Records for this exercise.
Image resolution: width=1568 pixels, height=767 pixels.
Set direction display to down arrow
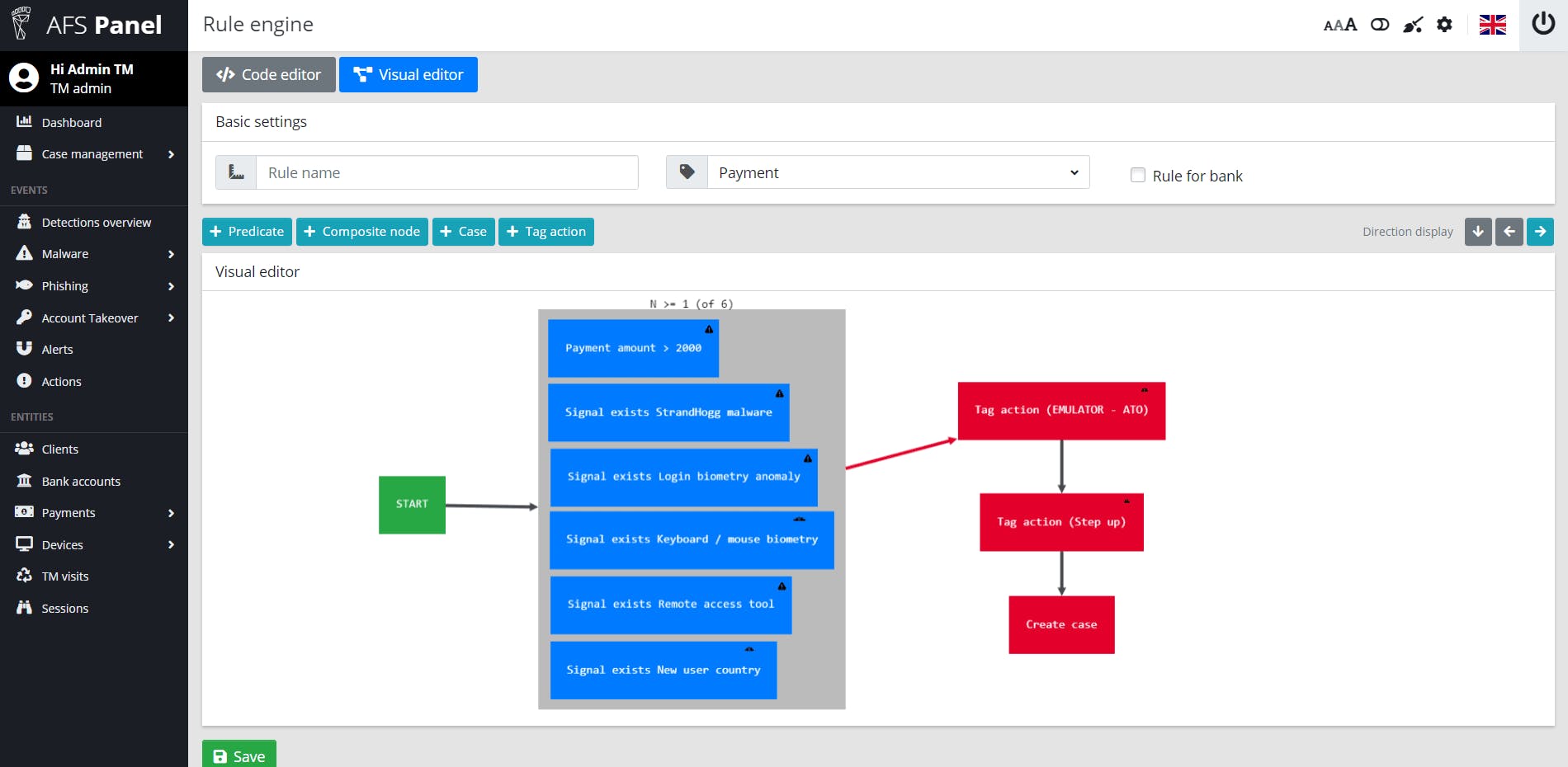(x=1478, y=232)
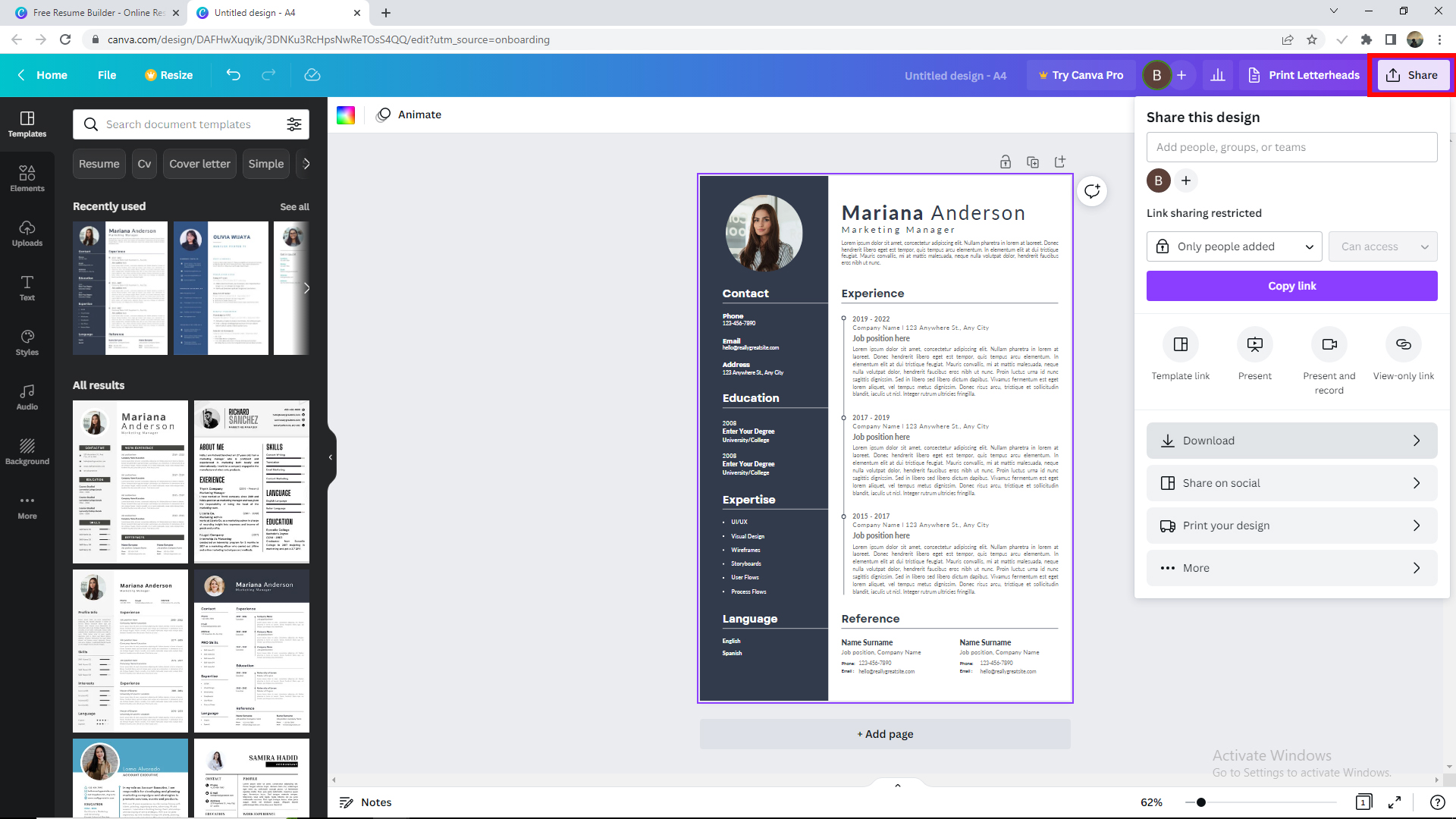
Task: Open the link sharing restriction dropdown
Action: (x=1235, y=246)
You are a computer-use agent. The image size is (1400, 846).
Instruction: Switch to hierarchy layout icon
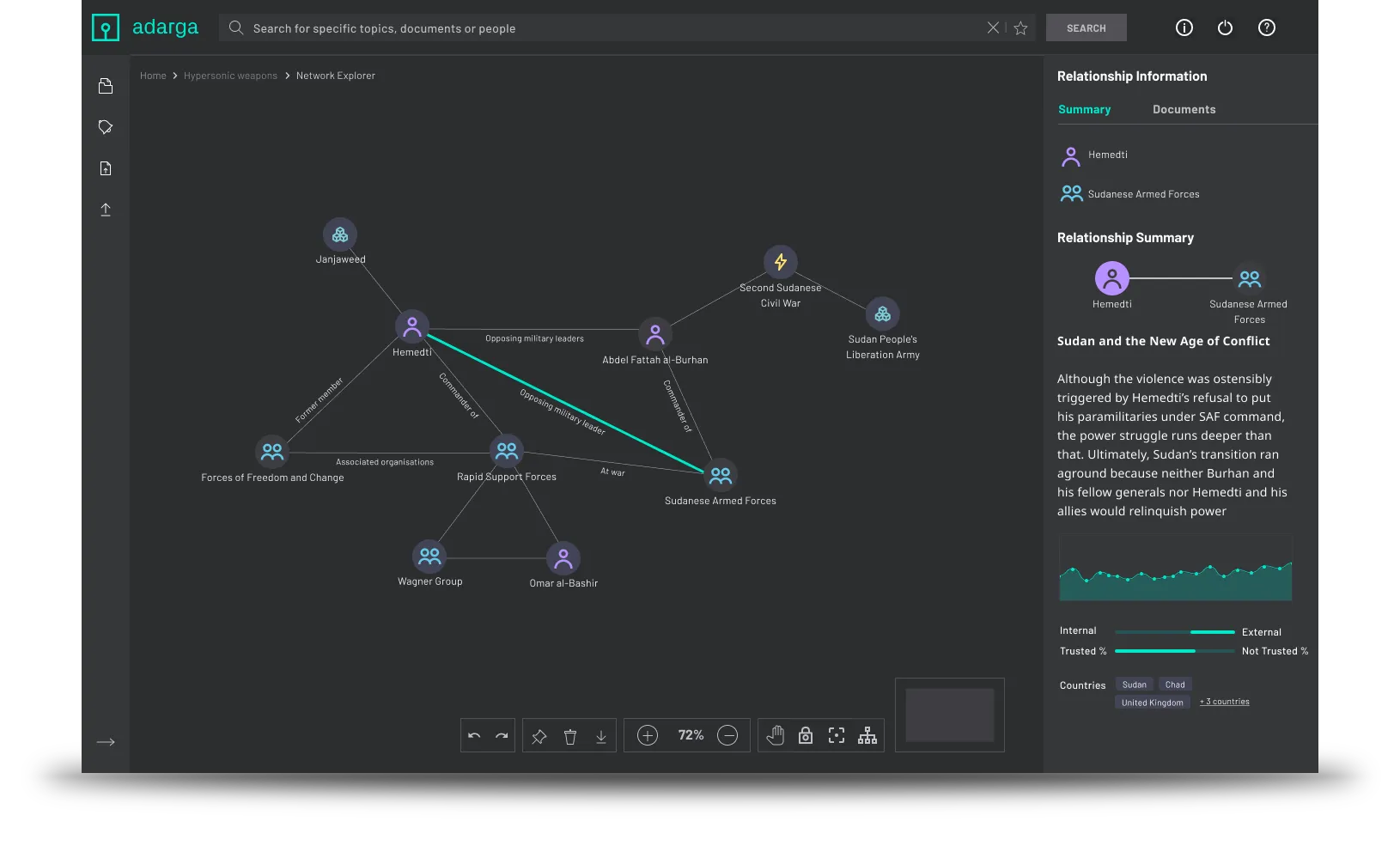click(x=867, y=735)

Exercise goal.
Copy out the data from the line containing "You are a computer-use" through the last line of the data, without changing any wording. Leave the pictures out.

Answer to the exercise.
You are a computer-use agent. The image size is (1400, 846).
Instruction: Switch to hierarchy layout icon
click(x=867, y=735)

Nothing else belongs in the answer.